Hey all, I am using beautifulsoup (after unsuccessfully struggling for two days with scrapy) to scrape starcraft 2 league data however I am encountering a problem.
I have this table with the result of which I want the string content of all tags which i do like this:
from BeautifulSoup import *
from urllib import urlopen
def parseWithSoup(url):
print "Reading:" , url
html = urlopen(url).read().lower()
bs = BeautifulSoup(html)
table = bs.find(lambda tag: tag.name=='table' and tag.has_key('id') and tag['id']=="tblt_table")

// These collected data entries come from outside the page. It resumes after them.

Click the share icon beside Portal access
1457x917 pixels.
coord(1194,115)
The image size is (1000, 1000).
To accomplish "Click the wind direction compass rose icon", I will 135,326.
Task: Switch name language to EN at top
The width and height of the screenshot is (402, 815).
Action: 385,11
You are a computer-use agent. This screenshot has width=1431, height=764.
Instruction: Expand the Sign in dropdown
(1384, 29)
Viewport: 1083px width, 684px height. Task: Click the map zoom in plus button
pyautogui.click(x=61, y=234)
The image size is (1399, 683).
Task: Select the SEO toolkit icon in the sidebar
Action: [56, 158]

rows = table.findAll(lambda tag: tag.name=='tr')
rows.pop(0) #first row is header
for row in rows:
tags = row.findAll(lambda tag: tag.name=='a')
content = []
for tagcontent in tags:
content.append(tagcontent.string)
print content
if __name__ == '__main__':
content = "http://www.teamliquid.net/tlpd/sc2-international/games#tblt-5018年1月1日-DESC"
metSoup = parseWithSoup(content)
however the output is as follows:
[u'+', u'gadget show live i..', u'crevasse', u'naniwa', u'socke']
[u'+', u'gadget show live i..', u'metalopolis 1.1', u'naniwa', u'socke']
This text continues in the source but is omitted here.